You are viewing a plain text version of this content. The canonical link for it is here.
Posted to issues@flink.apache.org by "Leo Zhang (Jira)" <ji...@apache.org> on 2019/12/11 01:02:42 UTC

[jira] [Updated] (FLINK-14319) Register user jar files in {Stream}ExecutionEnvironment

     [ https://issues.apache.org/jira/browse/FLINK-14319?page=com.atlassian.jira.plugin.system.issuetabpanels:all-tabpanel ]

Leo Zhang updated FLINK-14319:
------------------------------
    Description: 
 I see that there are some use cases in which people want to implement applications based on loading external jars for now, not just SQL but also streaming ones. And the related API proposals have been issued in the sub-task FLINK-14055 under task FLINK-10232 Add a SQL DDL.

To support this sub-task FLINK-14055 , we need the other new task for \{Stream}ExecutionEnvironment::registerUserJarFile() interface which will be addressed in this issue.    

Here is the plan.

*Design*
 * Add interface 
{code:java}
 void registerUserJarFile(String jarFile)
{code}
  into _StreamExecutionEnvironment_ ( in module flink-streaming-java). The affected classes are _StreamGraph_, _StreamGraphGenerator_, _StreamingJobGraphGenerator_ to support getting and setting a list of user jars.  And all they are in module flink-streaming-java.

 
 * Add _void_ _registerUserJarFile(String jarFile)_ into _ExecutionEnvironment_ (in module flink-java). The affected classes is _Plan_, in module flink-core, to support getting and setting a list of user jars. 

 
{code:java}
void registerUserJarFile(String jarFile){code}
 
 * Add interface 
{code:java}
void addUserJars(List<Path> userJars, JobGraph jobGraph)
{code}
  into _JobGraphGenerator_ and add the user jars within the method _JobGraph_ _compileJobGraph(OptimizedPlan program, JobID jobId)_ so that user jars can be shipped with user's program and submitted to cluster. _JobGraphGenerator_ is in module flink-optimizer.
 * Add interface 
{code:java}
void registerUserJarFile(String jarFile)
{code}
  into \{Stream}ExecutionEnvironment (in module flink-scala and flink-streaming-scala) and just use the wrapped _javaEnv_ to achieve registration. 

*Testing*
 * One test case for adding local user jars both in the streaming and batch jobs. We need to process test classes into a jar before testing. For this purpose, we can add a goal in process-test-classes for this testing case in the pom file. The affected module is flink-tests.
 * Another test case for adding use jars in HDFS. The same idea with the previous one. The affected module is flink-fs-tests.
 * Note that python API is not included in this issue just as registering cached files. But we still need to modify some python test cases in order to avoid building error as lacking some methods declared in java.  The affected files are _flink-python/pyflink/dataset/tests/test_execution_environment_completeness.py_ and _flink-python/pyflink/datastream/tests/test_stream_execution_environment_completeness.py_.

  was:
 I see that there are some use cases in which people want to implement their own SQL application based on loading external jars for now. And the related API proposals have been issued in the task FLINK-10232 Add a SQL DDL . And the related sub-task FLINK-14055 is unresolved and its status is still open.

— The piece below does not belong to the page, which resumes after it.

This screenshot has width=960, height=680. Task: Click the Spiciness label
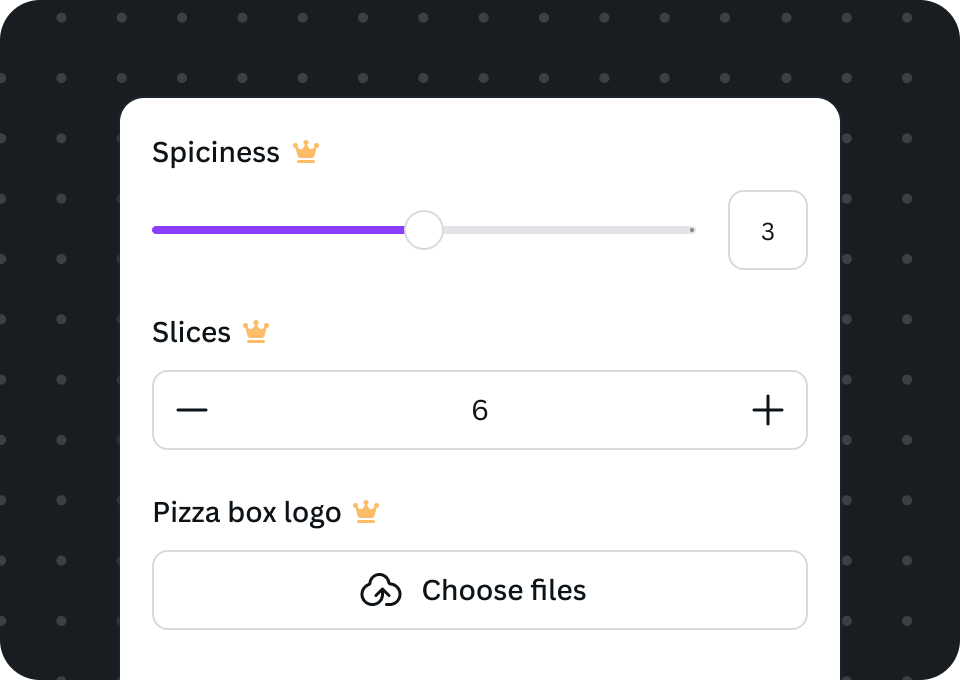(216, 152)
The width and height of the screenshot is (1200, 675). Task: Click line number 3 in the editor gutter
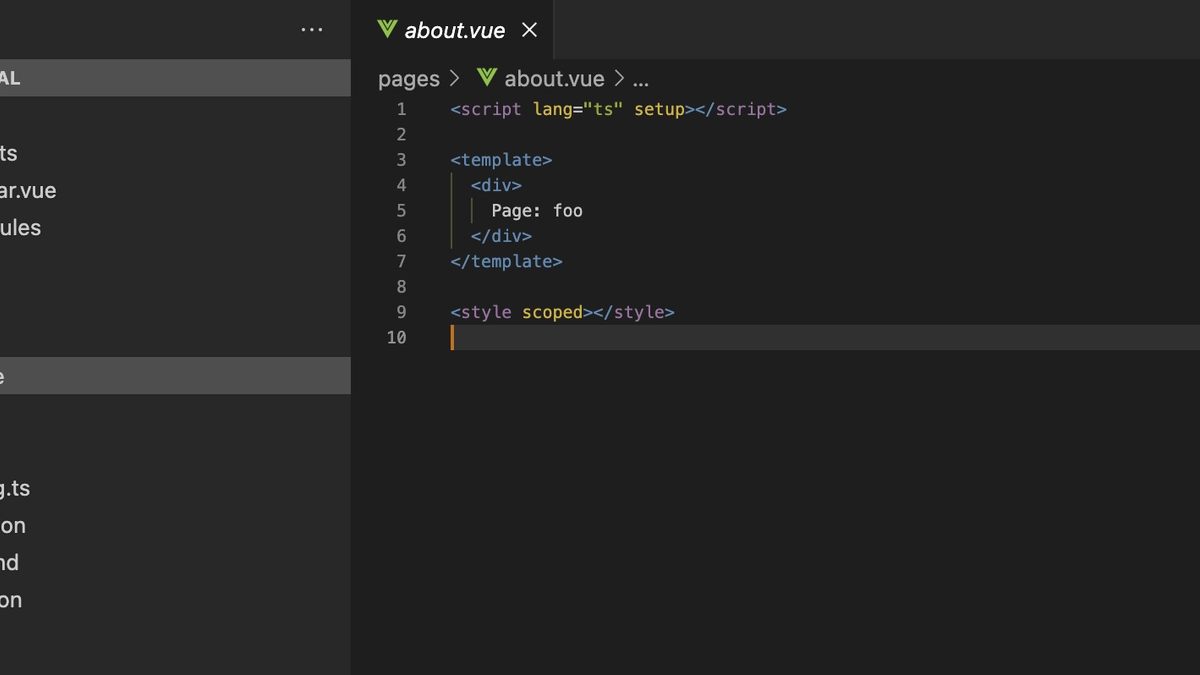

I feel like it's better to split this task FLINK-14055 into two goals, one for DDL and the other new task for \{Stream}ExecutionEnvironment::registerUserJarFile() interface which will be addressed in this issue.    

Here is the plan.

*Design*
 * Add _void_ _registerUserJarFile(String jarFile)_ into _StreamExecutionEnvironment_ ( in module flink-streaming-java). The affected classes are _StreamGraph_, _StreamGraphGenerator_, _StreamingJobGraphGenerator_ to support getting and setting a list of user jars.  And all they are in module flink-streaming-java.
 * Add _void_ _registerUserJarFile(String jarFile)_ into _ExecutionEnvironment_ (in module flink-java). The affected classes is _Plan_, in module flink-core, to support getting and setting a list of user jars. 
 * Add _void addUserJars(List<Path> userJars, JobGraph jobGraph)_ into _JobGraphGenerator_ and add the user jars within the method _JobGraph_ _compileHobGraph(OptimizedPlan program, JobID jobId)_ so that user jars can be shipped with user's program and submitted to cluster. _JobGraphGenerator_ is in module flink-optimizer.
 * Add _void_ _registerUserJarFile(String jarFile)_ into \{Stream}ExecutionEnvironment (in module flink-scala and flink-streaming-scala) and just use the wrapped _javaEnv_ to achieve registration. 

*Testing*
 * One test case for adding local user jars both in the streaming and batch jobs. We need to process test classes into a jar before testing. For this purpose, we can add a goal in process-test-classes for this testing case in the pom file. The affected module is flink-tests.
 * Another test case for adding use jars in HDFS. The same idea with the previous one. The affected module is flink-fs-tests.
 * Note that python API is not included in this issue just as registering cached files. But we still need to modify some python test cases in order to avoid building error as lacking some methods declared in java.  The affected files are _flink-python/pyflink/dataset/tests/test_execution_environment_completeness.py_ and _flink-python/pyflink/datastream/tests/test_stream_execution_environment_completeness.py_.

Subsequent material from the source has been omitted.